I am so sorry to hear Lynn is not responding well to treatment. I often worry about the day when Andrea’s treatment no longer works. I can’t imagine how difficult this is for you.
I keep a collection of thoughts and ideas for that time, and hopefully they help you. There might be some more localized treatments you can consider, but if it needs a systemic approach, here are things I am thinking about that you might research and talk to the oncologist about:
Losartan is a drug that lowers blood pressure. I mention it first because it is something you could consider right now. It has been prescribed to millions of people, and has a good tolerance profile.
Here is an overview of the research:
http://www.cancerresearchuk.org/about-u … py-in-mice
Here is the main research article:
http://www.nature.com/ncomms/2013/13100 … s3516.html
Why am I interested in this? During the stakeholders meeting, Christine Ferrone from MGH gave a lecture that claimed cholangiocarcinoma defends itself from the immune system by creating a barrier at the cell level. The research paper indicates that Losartan seems to work by lowering cell collagen, increasing the ability of blood to penetrate, and ultimately allowing more chemo to be delivered. They looked at pancreatic (which many have argued is similar to cholangio) and breast cancer cell lines in mice and noticed that the combination of losartan and chemo held the cancer in check much longer. The results are mostly summarized in Figure 7 panel c and panel f for the pancreatic cell line. For the pancreatic cell line, the chemotherapy they used in conjunction with Losartan was 5-FU (a component of FOLFOX). I believe the article argues that Losartan can help chemo work again after the cancer stops reacting. In any event, it has been shown to work in conjunction with a chemotherapy that Lynn is using, and has a reasonable tolerance profile, so based on that I think it is worth bringing up to your oncologist.

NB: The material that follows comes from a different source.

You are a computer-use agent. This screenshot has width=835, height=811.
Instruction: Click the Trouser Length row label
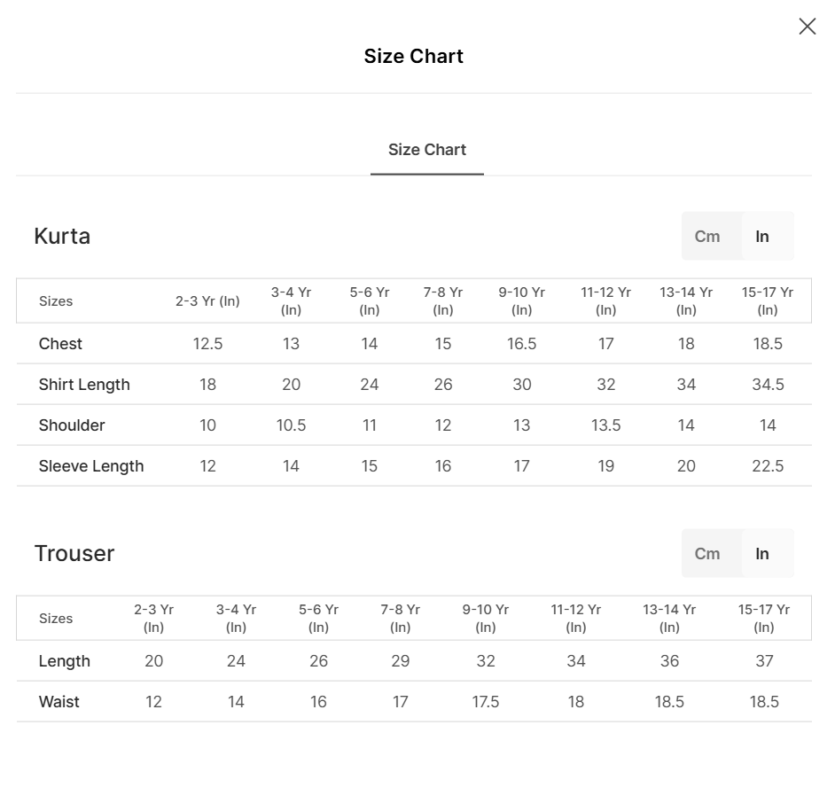click(x=65, y=661)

While you are waiting to see how FOLFOX does, I would definitely start looking into clinical trials. Immunotherapy seems like a good place to look, especially if cholangio really does have an existing good immune response. You already have identified the NIH trial (NCT01174121). The other hot thing in immunotherapy right now seems to be PD-1 based trials. There have been great results with other cancers for this type of drug, and reason to suspect it could work with cholangiocarcinoma given the immune response. Merck is the furthest along with this drug, and the Merck drug got designated a “breakthrough” drug in March. People seem to expect approval for the Merck drug (pembrolizumab aka lambrolizumab aka mk3475) later this year. If it gets approved soon, you could try to use it off label. If not, you could see if Lynn qualifies for a trial (e.g. NCT02054806). Other companies are coming out with their own anti pd-1 and anti pd-L1 drugs, so I would search for other trials. My rudimentary understanding is the tumors use PD-L1 to “turn off” nearby white blood cells and evade detection/destruction. By suppressing PD-L1 in the body, your immune system is better able to find and kill the cancer.
Since she was on the MET trial, I assume Lynn has gotten a genetic sequencing done on her tumor? If not, I would definitely recommend getting it done. There are a number of trials open based on having a particular genetic mutation (e.g. IDH, KRAS, MET, NOTCH, + lots more). One I am focusing on is the IDH1/IDH2 mutation. A trial was opened up in March for intrahepatic cholangiocarcinoma patients that have the IDH1 mutation:
The odds seem pretty decent for having this mutation. If I recall correctly, the company running the trial (Agios), estimates that 20% of ICC patients carry the IDH1 mutation. An earlier paper by Foundation Medicine indicated that IDH1/IDH2 was found in ~35% of cholangiocarcinoma patients (If you have survived a while with ICC, the odds may even be a little better of having IDH1 since this mutation seems to be associated with above average survival in other cancers). The company had very good results with its initial trial of an IDH2 blocker and blood cancers. The scientists seem to be pretty excited about IDH1/IDH2 blockers and cholangiocarcinoma, so that seems like one to look at. For IDH1, my rudimentary understanding here is that cells with this mutation create IDH1 concentrations which causes immature cells to stop maturing and instead replicate (thus becoming cancerous). By suppressing IDH1, the immature cells stop prematurely multiplying, and continue to develop into normal cells.
One thing I truly believe is that if you want a different result, you are going to have to do something different. That is why I am a big fan of doing as many clinical trials as needed/possible to find something that works. Hopefully, some of these ideas help.
My heart goes out to you and Lynn,
PS - I think irinotecan is a common second line chemotherapy for cholangio. Since Lynn is using FOLFOX rather than FOLFIRINOX, I assume she is not taking irinotecan? Is there a reason for that?